What is CMS and how often do I check it?
Circulation, Motor function, Sensation — the three-part assessment that brackets every splinting application. Check before applying to establish baseline; check after applying to confirm the splint hasn't compromised anything. Circulation: capillary refill at toenails (color returns within 2 seconds), skin temperature and color at toes. Motor: can the patient wiggle their toes? Sensation: normal feeling in toes and foot? Reassess every 30 minutes during the initial period after application, and at every rest stop if the patient is being moved. CMS can change as swelling develops, especially in the first 2-4 hours after injury.

Step-by-Step

How to Splint an Ankle Injury in the Field With a SAM® Splint

Joshua Enyart's ankle splinting protocol — built on the seven splinting principles, the ankle stirrup technique with a SAM® splint, and the wool blanket improvised alternative. Always bracketed by CMS assessment.

  1. 1
    Assess sprain vs. fracture and decide RICES vs. splint
    Sprain (no deformity, can bear some weight): RICES protocol with compression and stabilization. Fracture (deformity, crepitus, can't bear weight, open wound): splint and evacuate. If there's any question, splint and evacuate.
  2. 2
    Check CMS before any application
    Establish baseline. Capillary refill at toenails (color returns in 2 seconds). Toe motor function (can the patient wiggle them?). Sensation in foot and toes (normal feeling?). Document the baseline so you have something to compare against after the splint is on.
  3. 3
    Form the SAM® splint using the UNINJURED foot as a model
    Hold the splint against the uninjured foot and ankle to form the U-shape that fits the injured side.

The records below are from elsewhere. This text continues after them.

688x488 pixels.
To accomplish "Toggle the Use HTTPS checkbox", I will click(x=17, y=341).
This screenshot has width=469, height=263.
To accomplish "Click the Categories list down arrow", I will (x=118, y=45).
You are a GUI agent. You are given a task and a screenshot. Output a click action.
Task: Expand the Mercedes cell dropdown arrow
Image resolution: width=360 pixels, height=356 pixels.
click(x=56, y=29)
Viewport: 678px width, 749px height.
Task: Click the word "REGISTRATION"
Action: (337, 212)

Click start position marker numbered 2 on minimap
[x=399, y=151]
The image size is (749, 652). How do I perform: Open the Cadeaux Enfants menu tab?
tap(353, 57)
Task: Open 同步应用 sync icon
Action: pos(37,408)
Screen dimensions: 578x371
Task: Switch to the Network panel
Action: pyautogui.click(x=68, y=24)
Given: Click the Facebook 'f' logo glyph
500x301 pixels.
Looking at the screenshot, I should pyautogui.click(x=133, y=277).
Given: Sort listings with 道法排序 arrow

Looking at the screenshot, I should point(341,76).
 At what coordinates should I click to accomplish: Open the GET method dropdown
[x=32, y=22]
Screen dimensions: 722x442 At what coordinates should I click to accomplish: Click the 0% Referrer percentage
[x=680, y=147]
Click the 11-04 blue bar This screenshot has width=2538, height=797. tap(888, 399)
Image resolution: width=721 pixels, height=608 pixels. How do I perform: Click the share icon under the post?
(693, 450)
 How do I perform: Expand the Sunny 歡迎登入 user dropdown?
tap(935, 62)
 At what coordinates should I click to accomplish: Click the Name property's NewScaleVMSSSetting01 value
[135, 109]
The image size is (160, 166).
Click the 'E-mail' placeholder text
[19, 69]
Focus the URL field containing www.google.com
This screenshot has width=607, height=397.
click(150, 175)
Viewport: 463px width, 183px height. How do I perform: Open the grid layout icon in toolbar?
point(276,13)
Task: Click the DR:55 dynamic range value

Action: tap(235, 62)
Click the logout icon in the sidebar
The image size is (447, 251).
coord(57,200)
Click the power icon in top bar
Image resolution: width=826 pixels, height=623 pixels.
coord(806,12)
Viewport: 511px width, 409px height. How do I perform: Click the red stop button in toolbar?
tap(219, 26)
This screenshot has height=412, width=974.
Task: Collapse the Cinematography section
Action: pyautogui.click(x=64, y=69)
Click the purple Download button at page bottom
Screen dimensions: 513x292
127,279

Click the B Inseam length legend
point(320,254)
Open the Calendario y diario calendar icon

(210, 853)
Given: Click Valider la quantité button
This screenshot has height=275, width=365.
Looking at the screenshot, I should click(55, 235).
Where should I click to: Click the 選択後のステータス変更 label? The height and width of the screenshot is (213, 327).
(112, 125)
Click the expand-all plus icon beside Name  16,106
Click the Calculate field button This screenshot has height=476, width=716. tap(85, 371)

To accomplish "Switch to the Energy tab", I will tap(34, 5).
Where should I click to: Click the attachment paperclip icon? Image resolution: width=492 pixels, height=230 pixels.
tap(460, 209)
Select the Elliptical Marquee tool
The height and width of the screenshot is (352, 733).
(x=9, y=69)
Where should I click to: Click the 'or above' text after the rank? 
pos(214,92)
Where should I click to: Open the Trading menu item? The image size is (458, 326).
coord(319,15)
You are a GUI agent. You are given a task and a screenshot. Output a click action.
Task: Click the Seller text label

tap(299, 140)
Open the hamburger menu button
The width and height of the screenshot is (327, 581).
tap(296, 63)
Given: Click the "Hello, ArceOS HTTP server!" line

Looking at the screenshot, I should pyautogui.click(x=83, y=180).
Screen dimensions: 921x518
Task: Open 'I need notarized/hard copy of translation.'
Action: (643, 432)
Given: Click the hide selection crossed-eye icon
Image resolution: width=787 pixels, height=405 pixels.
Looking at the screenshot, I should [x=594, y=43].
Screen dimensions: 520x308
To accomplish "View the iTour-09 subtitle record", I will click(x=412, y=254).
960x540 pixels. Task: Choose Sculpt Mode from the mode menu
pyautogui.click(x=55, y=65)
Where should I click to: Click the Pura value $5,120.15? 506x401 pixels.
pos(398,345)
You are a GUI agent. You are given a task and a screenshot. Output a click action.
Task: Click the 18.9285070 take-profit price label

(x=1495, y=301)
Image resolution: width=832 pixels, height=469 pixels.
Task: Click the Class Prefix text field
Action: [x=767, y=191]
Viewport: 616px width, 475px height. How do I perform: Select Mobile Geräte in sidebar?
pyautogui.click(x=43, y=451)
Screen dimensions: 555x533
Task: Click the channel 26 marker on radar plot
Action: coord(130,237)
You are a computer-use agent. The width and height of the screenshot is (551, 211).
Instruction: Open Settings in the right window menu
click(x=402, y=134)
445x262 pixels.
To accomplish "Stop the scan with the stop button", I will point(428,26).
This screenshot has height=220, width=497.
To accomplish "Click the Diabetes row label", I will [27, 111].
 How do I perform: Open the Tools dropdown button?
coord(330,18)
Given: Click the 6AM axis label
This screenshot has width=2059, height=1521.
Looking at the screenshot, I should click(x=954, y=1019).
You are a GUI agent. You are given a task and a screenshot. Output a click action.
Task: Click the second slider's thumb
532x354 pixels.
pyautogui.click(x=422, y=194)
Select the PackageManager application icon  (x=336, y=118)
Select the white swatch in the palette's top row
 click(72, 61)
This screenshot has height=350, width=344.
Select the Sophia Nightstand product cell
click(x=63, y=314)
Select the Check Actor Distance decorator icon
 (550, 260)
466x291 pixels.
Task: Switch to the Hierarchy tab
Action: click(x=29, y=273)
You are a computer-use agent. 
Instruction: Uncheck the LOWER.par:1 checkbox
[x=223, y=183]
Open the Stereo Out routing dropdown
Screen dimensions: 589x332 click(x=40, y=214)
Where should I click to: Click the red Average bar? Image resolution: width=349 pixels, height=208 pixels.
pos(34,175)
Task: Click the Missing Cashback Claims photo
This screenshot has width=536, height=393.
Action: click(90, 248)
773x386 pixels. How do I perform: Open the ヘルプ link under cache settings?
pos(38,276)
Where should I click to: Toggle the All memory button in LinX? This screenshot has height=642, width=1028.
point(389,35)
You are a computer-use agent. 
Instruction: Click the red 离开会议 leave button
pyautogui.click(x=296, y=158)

Faster and more accurate than forming blind on the injured ankle while it's swelling.
  4. 4
    Add C-curves to the upper third of both sides
    The C-curve creates a channel that adds rigidity along the splint's length. Without it, the splint can collapse under axial load — the patient's weight or the pressure of evacuation movement compresses the U flat.
  5. 5
    Apply position of function — 90 degrees, heel in the U
    Mold the formed splint to the injured ankle. Position the U-shape under the heel with the sides coming up along the inner and outer ankle. Foot at 90 degrees to lower leg. Pad pressure points (ankle bones, heel, shin) where rigid material contacts bony prominences — clothing, bandana, sleeping pad foam.
  6. 6
    Secure with elastic bandage, foot to lower shin
    Wrap from the foot upward to the lower shin, bottom to top. Snug — two fingers should pass under the wrap — but not tight enough to restrict circulation. Use fasteners that release quickly if CMS changes.
  7. 7
    Recheck CMS after application and at every rest stop
    Capillary refill, toe wiggle, sensation. Compare against baseline. Any change indicates the splint needs adjustment. Reassess every 30 minutes for the first 2-4 hours (swelling progresses); every rest stop during evacuation. CMS changes are not optional to address — loosen or adjust immediately if circulation, motor, or sensation has changed.